[Checkers] [Fwd: ISSTA 2008: Your paper has been accepted [resent]]

Mon Mar 31 10:58:39 EDT 2008

Forwarding in case this wasn't sent to everyone. It's also in SVN under 
papers/checkers-framework/reviews-issta2008.txt.

- Matt

-------- Original Message --------
Subject: ISSTA 2008: Your paper has been accepted [resent]
Date: Mon, 31 Mar 2008 14:20:17 +0100
From: issta2008 at easychair.org
To: mpapi at csail.mit.edu

[Resent due to unexpanded macros.  My apologies for the resulting 
confusion!  - Andreas]

Dear author,

Thank you for your submission to the ISSTA 2008 conference.
The program committee met on March 29-30 and considered the
100 submitted papers.  I am happy to report that your paper has
been accepted for inclusion in the ISSTA 2008 technical program.

All papers went through a thorough review process, involving at least
three reviewers.  The quality of submissions has been very high this
year, and we have accepted 26 papers out of 100 submissions.
Congratulations!

The reviews of your paper are enclosed.  Please consider them
carefully when preparing the camera-ready version of your paper.
Procedures on how and by when to do this will be sent to you shortly.

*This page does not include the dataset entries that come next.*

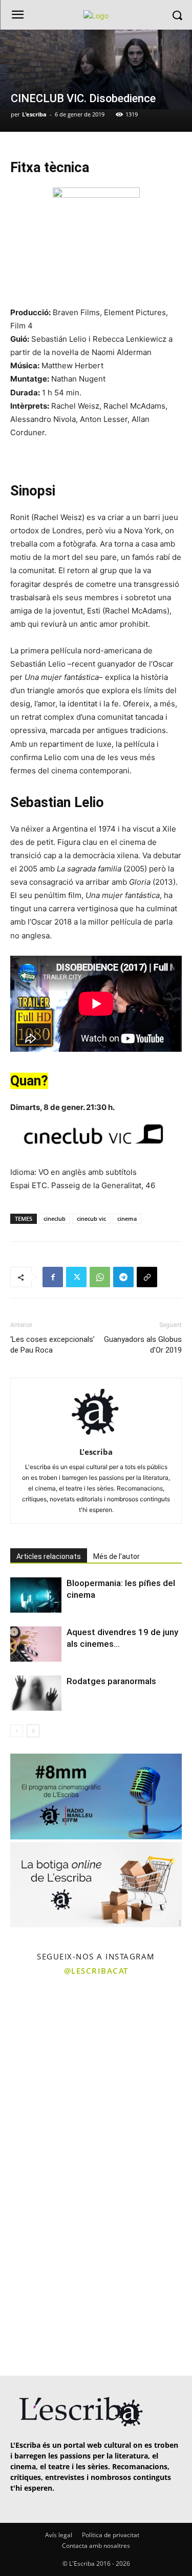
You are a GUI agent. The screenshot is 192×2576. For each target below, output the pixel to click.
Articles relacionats (48, 1556)
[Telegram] (123, 1277)
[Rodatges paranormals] (35, 1693)
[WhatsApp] (100, 1277)
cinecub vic (91, 1218)
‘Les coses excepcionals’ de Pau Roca (52, 1345)
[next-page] (33, 1730)
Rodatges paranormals (111, 1681)
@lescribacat (96, 1971)
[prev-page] (16, 1730)
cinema (127, 1218)
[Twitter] (76, 1277)
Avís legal (58, 2535)
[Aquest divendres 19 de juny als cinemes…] (35, 1644)
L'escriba (34, 114)
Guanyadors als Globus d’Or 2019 (143, 1345)
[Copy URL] (147, 1277)
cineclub (55, 1218)
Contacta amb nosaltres (96, 2545)
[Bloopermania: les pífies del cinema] (35, 1595)
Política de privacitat (110, 2535)
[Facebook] (52, 1277)
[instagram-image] (47, 2029)
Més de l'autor (116, 1556)
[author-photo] (96, 1437)
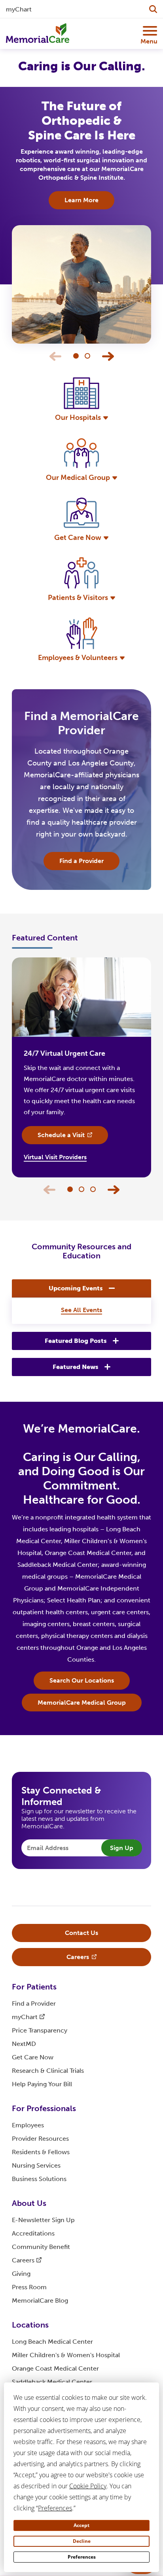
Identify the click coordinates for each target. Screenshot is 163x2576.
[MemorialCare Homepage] (37, 33)
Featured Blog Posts (76, 1340)
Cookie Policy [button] (87, 2486)
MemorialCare (40, 2300)
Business (39, 2179)
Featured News (76, 1367)
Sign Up (121, 1848)
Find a (34, 2003)
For (34, 1986)
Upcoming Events (76, 1288)
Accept (81, 2525)
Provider (40, 2138)
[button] (108, 356)
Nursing (36, 2165)
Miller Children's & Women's (66, 2355)
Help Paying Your (42, 2084)
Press (29, 2287)
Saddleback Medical (52, 2382)
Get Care (32, 2057)
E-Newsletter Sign (43, 2220)
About (29, 2203)
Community (41, 2247)
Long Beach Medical (52, 2341)
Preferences (82, 2556)
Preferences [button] (55, 2508)
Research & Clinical (48, 2070)
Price (39, 2030)
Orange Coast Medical (55, 2368)
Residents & (41, 2152)
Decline (82, 2541)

ISSTA takes place in Seattle on July 20-24, 2008.  We look forward to
seeing the final version of your paper and your presentation at ISSTA!

All the best,

Andreas Zeller - ISSTA 2008 PC Chair

---------------------------------------------

Paper: 84
Title: Practical Pluggable Types for Java

-------------------- review 1 --------------------

This paper introduces the Checkers Framework, a framework for
implementing "pluggable type systems" as annotation processors.
Checkers works with JSR308 annotations; it offers flow-sensitive
(albeit intra-procedural) type qualifier inference; Four pluggable
type systems have been implemented using Checkers, and they have been
tested by running on real programs.

Java annotations provide a non-intrusive way for rich, user-defined
constraints to be placed upon programs. Even though annotation
processiong tool (APT) has been available since Java 5 for such
checkers to be hooked into the Java compilation process, it is a
primitive interface and difficult to use.  This paper is one in a
series to provide frameworks such that annotation checkers can be
implemented more easily.

Given that there has been other frameworks with the same
pluggable/extensible type system goal in mind (e.g. JavaCOP, JQual,
and to some sense extensible compiler frameworks such as JastAdd or
Silver), the strength of this paper is in its evaluation of the
Checkers framework. It provides implementations of four different
annotation-based contstraint systems, evaluates them by running on
real programs, and provides data on the number of errors and false
positives caught. It is clear the authors put a lot of effort into the
evaluation.

The authors deliberately chose to go with a pure Java approach,
instead of using a declarative syntax for stating type checking rules
as other frameworks have done. This choice has the advantage of
Checkers being tightly integrated with the Java language environment
-- an advantage one cannot argue against. I do, however, find the
paper does not quite convince me of the other two claimed advantages.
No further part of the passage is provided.